Can't compute of a marginal of a BayesDistribution->it takes ages!
The following script generates a segmentation fault with OT 1.17 and takes more than 96s for two values of the PDF with OT 1.19:
from openturns import *
beta = 2.3
# Loi de Sigma
loi_sigma = Normal(0.5, 0.01)
# Loi de Mv
loi_Mv = TruncatedDistribution(Exponential(beta), 7.5, TruncatedDistribution.UPPER)
# Loi de Mest|(Mv, Sigma)
# ici, la valeur des paramètres n'a pas d'importance
mu = 0.0
ecartType = 1.0
loi_Mest_givenMv_Sigma = TruncatedNormal(mu, ecartType, 0, 50)
# loi (Mv, Sigma) independantes
loi_Mv_Sigma = ComposedDistribution([loi_Mv, loi_sigma])
# fonction lien pour les param de loi_Mest_givenMv_Sigma: R^2 --> R^4
link_func = SymbolicFunction(['mu', 'ecarttype'], ['mu', 'ecarttype', '0', '50'])

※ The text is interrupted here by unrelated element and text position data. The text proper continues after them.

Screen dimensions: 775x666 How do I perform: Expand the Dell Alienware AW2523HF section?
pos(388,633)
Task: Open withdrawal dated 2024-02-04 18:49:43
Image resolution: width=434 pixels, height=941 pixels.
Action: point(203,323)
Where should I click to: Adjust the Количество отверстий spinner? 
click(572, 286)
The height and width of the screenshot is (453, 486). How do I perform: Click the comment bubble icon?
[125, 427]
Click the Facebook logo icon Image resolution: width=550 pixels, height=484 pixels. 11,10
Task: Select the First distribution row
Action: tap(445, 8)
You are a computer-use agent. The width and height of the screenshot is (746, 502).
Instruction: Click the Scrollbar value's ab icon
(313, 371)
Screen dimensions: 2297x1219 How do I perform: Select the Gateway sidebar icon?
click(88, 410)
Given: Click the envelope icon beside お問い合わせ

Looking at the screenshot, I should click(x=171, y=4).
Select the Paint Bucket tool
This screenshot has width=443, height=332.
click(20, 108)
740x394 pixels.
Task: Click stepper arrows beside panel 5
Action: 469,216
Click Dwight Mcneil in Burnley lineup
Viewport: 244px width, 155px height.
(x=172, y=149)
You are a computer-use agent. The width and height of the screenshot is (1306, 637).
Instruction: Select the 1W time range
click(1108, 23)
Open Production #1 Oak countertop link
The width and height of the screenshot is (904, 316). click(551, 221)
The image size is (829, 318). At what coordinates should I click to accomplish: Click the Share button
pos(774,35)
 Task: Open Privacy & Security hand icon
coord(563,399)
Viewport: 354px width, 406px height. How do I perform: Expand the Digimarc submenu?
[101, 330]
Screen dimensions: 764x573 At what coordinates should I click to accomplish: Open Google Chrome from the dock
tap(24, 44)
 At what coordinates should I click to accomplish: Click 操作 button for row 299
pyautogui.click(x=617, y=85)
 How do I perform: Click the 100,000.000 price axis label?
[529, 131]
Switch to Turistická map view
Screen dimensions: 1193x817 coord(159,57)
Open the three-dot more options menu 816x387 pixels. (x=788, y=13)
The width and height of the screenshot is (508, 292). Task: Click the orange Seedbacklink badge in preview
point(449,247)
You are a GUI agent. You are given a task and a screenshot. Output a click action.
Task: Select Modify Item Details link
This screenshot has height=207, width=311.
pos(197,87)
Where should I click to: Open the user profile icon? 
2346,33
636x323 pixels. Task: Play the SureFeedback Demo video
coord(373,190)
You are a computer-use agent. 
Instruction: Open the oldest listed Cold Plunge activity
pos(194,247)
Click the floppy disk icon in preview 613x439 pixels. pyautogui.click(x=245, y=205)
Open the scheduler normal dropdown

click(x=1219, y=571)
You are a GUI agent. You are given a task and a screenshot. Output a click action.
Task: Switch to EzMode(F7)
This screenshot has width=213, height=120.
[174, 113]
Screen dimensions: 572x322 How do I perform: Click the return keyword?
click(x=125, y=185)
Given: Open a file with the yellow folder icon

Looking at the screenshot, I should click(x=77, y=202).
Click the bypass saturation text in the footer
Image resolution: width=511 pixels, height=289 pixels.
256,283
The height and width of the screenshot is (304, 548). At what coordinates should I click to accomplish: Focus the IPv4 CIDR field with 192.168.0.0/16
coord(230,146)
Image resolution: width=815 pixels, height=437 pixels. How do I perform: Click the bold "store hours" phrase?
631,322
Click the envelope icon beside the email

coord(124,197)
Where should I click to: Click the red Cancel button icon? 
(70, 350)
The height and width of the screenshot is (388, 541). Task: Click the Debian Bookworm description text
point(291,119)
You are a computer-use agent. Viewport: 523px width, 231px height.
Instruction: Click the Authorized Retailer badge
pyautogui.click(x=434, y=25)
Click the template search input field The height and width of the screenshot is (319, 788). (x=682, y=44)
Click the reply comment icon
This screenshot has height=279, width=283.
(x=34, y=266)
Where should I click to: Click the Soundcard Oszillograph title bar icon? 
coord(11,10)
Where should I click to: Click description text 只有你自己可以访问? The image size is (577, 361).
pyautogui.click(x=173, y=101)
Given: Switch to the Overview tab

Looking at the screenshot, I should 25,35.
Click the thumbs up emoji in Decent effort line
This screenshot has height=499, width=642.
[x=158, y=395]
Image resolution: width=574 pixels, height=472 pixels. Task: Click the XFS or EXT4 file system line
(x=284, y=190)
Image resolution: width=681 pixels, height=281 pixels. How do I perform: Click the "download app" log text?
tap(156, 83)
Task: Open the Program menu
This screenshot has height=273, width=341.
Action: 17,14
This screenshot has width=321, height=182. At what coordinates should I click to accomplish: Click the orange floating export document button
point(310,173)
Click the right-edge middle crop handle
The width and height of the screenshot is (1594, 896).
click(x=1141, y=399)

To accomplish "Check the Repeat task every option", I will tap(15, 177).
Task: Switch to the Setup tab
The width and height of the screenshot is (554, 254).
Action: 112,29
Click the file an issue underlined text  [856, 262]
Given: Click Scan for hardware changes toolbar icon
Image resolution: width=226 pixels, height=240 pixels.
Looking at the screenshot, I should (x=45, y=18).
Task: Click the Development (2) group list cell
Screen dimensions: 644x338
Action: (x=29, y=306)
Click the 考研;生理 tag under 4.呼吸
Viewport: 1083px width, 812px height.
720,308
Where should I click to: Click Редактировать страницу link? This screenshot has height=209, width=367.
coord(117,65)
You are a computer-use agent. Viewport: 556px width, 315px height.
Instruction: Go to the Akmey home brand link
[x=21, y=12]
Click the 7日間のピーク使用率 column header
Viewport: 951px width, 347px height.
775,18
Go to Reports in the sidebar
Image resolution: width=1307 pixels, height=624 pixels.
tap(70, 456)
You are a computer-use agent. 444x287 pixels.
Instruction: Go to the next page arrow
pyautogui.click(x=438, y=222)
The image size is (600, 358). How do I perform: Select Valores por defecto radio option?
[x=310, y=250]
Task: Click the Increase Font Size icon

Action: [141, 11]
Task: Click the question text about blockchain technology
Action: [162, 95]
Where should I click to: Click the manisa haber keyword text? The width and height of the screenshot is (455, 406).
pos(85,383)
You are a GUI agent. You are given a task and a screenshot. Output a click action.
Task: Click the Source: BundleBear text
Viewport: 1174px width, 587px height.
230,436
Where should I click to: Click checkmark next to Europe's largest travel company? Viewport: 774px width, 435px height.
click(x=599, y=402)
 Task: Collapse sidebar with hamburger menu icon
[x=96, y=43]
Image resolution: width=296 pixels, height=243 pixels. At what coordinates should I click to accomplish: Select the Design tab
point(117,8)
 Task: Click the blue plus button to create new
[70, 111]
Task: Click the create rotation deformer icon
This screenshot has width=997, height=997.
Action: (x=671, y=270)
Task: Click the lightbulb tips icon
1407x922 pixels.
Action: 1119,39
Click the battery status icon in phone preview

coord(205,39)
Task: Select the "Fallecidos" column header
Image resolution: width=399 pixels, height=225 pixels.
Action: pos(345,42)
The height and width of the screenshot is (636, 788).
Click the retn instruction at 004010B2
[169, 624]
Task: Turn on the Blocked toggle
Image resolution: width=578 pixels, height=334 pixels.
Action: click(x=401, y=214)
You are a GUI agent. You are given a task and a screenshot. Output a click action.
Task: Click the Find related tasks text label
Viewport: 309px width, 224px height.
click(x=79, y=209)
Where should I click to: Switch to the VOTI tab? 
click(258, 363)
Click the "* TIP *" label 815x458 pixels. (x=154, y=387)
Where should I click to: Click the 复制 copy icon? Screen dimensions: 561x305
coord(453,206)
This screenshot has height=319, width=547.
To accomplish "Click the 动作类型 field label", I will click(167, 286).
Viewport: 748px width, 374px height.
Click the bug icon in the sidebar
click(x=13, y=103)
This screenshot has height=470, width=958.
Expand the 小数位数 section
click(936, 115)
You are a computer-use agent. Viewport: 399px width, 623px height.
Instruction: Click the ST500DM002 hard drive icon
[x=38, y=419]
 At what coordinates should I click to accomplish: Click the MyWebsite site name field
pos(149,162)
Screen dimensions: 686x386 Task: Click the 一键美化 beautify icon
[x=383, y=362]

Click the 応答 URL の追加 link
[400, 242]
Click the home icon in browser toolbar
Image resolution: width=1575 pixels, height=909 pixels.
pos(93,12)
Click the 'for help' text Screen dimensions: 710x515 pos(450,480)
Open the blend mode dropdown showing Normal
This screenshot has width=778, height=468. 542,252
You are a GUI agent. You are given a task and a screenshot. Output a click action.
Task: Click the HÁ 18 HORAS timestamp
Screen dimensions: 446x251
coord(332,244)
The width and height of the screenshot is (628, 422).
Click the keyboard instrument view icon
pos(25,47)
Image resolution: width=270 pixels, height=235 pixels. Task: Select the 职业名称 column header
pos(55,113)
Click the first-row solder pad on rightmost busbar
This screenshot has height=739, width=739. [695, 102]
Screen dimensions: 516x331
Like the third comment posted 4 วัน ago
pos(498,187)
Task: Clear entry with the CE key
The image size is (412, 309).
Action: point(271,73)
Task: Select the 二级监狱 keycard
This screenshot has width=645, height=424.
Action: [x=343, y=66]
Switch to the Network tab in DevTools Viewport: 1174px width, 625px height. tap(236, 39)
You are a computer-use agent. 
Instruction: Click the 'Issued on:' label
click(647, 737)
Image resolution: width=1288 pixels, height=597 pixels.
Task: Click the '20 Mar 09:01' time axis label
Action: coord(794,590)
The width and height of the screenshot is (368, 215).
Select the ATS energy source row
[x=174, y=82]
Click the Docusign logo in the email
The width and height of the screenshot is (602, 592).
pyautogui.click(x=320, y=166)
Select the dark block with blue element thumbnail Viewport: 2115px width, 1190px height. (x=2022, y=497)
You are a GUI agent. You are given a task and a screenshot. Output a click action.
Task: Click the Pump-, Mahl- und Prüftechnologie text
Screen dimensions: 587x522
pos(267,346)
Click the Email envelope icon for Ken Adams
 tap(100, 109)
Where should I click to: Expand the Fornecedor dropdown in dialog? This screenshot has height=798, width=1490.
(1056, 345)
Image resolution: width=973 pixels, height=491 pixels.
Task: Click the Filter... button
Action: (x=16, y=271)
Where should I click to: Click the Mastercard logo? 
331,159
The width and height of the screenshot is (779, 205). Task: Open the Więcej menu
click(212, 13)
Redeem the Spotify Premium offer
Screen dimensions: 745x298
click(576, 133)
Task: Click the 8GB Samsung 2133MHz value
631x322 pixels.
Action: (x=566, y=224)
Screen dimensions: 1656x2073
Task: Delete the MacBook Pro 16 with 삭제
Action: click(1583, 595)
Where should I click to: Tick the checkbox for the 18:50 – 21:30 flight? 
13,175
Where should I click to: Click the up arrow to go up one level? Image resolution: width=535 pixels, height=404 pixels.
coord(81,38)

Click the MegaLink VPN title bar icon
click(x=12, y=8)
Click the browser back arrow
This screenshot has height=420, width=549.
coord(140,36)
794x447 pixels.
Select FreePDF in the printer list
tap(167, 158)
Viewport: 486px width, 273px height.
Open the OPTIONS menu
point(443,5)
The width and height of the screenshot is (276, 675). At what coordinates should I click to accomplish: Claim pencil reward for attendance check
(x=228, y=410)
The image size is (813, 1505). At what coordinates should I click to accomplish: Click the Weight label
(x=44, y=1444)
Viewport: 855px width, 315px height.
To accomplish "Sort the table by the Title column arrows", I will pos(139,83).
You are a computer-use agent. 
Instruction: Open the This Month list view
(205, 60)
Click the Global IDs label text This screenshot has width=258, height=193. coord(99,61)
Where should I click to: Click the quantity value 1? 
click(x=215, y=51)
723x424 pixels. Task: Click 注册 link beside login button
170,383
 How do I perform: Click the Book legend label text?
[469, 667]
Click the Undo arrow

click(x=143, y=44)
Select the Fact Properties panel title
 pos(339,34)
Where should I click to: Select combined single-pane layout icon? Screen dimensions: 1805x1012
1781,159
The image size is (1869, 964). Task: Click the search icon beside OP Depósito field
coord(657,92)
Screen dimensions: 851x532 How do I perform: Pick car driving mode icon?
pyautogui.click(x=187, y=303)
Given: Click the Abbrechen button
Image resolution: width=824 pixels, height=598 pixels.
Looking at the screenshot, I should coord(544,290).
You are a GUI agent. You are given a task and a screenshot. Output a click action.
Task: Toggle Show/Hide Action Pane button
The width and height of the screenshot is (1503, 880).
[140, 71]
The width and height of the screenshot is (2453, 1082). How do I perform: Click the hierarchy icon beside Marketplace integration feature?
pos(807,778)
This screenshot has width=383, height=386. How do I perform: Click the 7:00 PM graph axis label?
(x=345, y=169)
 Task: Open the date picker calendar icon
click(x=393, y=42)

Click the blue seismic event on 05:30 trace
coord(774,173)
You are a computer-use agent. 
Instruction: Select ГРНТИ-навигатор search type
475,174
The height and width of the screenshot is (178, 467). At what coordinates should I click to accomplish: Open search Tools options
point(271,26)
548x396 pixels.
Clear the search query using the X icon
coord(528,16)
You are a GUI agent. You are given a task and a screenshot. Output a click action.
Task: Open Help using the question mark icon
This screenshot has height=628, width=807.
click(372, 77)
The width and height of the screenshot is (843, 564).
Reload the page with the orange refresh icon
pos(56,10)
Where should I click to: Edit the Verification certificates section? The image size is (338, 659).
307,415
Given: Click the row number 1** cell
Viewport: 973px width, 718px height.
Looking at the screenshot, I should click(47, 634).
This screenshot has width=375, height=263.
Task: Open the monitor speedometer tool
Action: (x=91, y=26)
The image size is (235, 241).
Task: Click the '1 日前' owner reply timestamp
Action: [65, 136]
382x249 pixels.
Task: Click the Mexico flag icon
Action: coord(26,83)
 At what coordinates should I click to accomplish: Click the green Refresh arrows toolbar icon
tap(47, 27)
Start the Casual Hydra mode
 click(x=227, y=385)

# loi (Mest, Mv, Sigma) et (Mest, Sigma)
loi_Mest_Mv_Sigma = BayesDistribution(loi_Mest_givenMv_Sigma, loi_Mv_Sigma, link_func)
loi_Mest_Sigma = loi_Mest_Mv_Sigma.getMarginal([0,2])
loi_Mest_Sigma.computePDF([3.7, 0.7])
loi_Mest_Sigma.computePDF([4.0, 0.5])
I cannot reproduce. Which version is this ? from pip/conda ? os ?
I use OT1.17 (for penstock) installed with pip. It works with OT1.19 (I just installed it in a virtualenv then used pip to install openturns) but it is extremely slow. I am using Linux (kernel 5.15.43) with python 3.8.12. Unfortunately penstock produces wrong results with the latest OT so I have to switch between the two environments depending on the part of the study... This issue is more a request for an enhancement but I can't see how to specify it
it should probably be updated/fixed in penstock, you should probably contact @adumasphi you may want to fiddle with ConditionalDistribution resource map keys to speed up the pdf evaluation
The actual problems are, after a quick inspection:
- The BayesDistribution creates a copy of the conditioned distribution for each call of computePDF()
- The MarginalDistribution uses the default implementation of the computePDF() method, based on finite differences of the CDF, which is in turn computed using a d-dimensional integration where d is the dimension of the distribution. It is reasonable in the general case, where the CDF is the mandatory method to implement, but for some specific cases it is much more efficient to integrate only wrt the marginalized indices, leading to a single intgration in dimension p<d
This issue is linked to #2524 (ordering of the marginals).